Trump administration’s failure to repeal and replace Obamacare has hurt market sentiment, triggering concerns over the feasibility of the president’s pro-growth policy agenda. In the FX market, US dollar fell across the board amidst concerns that reflation trades since Trump’s victory is over. The DXY index dived to a 4-month low of 98.86 on Monday before recovery. USDJPY also plunged to 110.09, lowest since November 18, 2016, before stabilizing. As we mentioned in the January report, it would not be surprising to see USDJPY correct to 110-112 in 1Q17. Therefore, the current price movement has not yet derailed our forecast although Trump’s implementation ability has surprised to the downside. While it cannot be ruled out that the currency pair might break below 110 briefly, we retain the forecast that USDJPY should recover to 115 and then to 117 later this year.
Trump pulled the healthcare bill (AHCA) from the House minutes before vote, due to the lack of support, last Friday. The House healthcare vote was important, in a sense that it is the first Congressional vote on a key policy issue and it has big implication on the advancement of the wider tax reform agenda.

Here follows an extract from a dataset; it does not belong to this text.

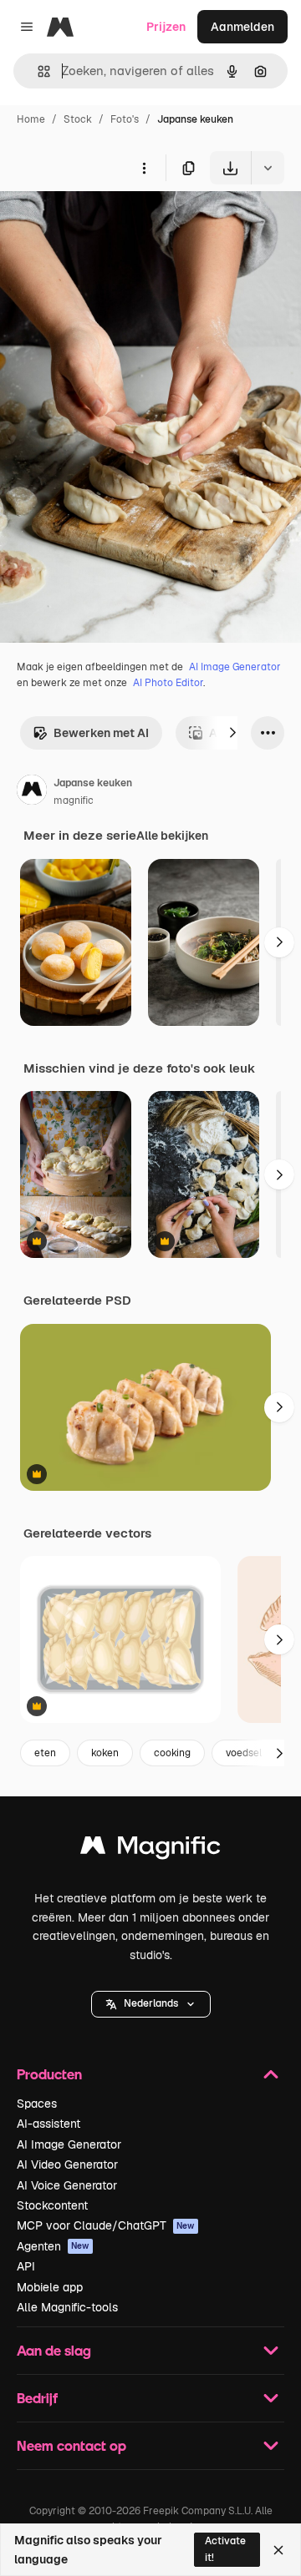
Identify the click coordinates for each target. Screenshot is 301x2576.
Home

While the government has decided to move on and focus on tax reform bills which are thought to be simpler, investors are concerned the failure of AHCA would provide less fiscal headroom for the tax plans, not to mention the divisions within Republicans. The White House aims at passing the comprehensive tax reform legislation by August, well before the 2018 mid-terms. However, the obstacles are obvious as there are limited sources of revenue to offset the proposed tax cuts, which are substantial. The border adjustment tax (BAT) proposal is another challenge.
Besides AHCA’s failure, recent USD weakness has been driven by a less-hawkish-than-expected Fed. Following the March rate hike, the Fed is expected to remain on the sideline at least until June, although the market has recently priced in lower chance of such a move. The March rate hike was not unanimous with Minneapolis Fed President Neel Kashkari favoring leaving the monetary policy unchanged. The FOMC statement showed virtually no change in the macroeconomic projections and maintained three rate hikes this year in the median dot plot.
Median Dot Plots Continued to Project 3 Rate Hikes in 2017 and 2018
USD’s liquidity conditions remain upbeat. USDJPY basis swap spreads showed that the cost to borrow dollars in exchange for yen reached 23.8 bps last Friday before returning to 30-ish levels. Narrowing in cross currency basis suggests reduction in hedging cost. It also signals abundance USD funding relative to JPY’s, pressuring USDJPY in the near-term.
In the medium-term, we remain positive over USDJPY, or US dollar in general. The next move for the Fed is a rate hike, rather than a rate cut. Policymakers would turn more upbeat should incoming macroeconomic data remain strong. Moreover, we believe USD as well as Treasury yields would be lifted as we come closer to the next rate hike.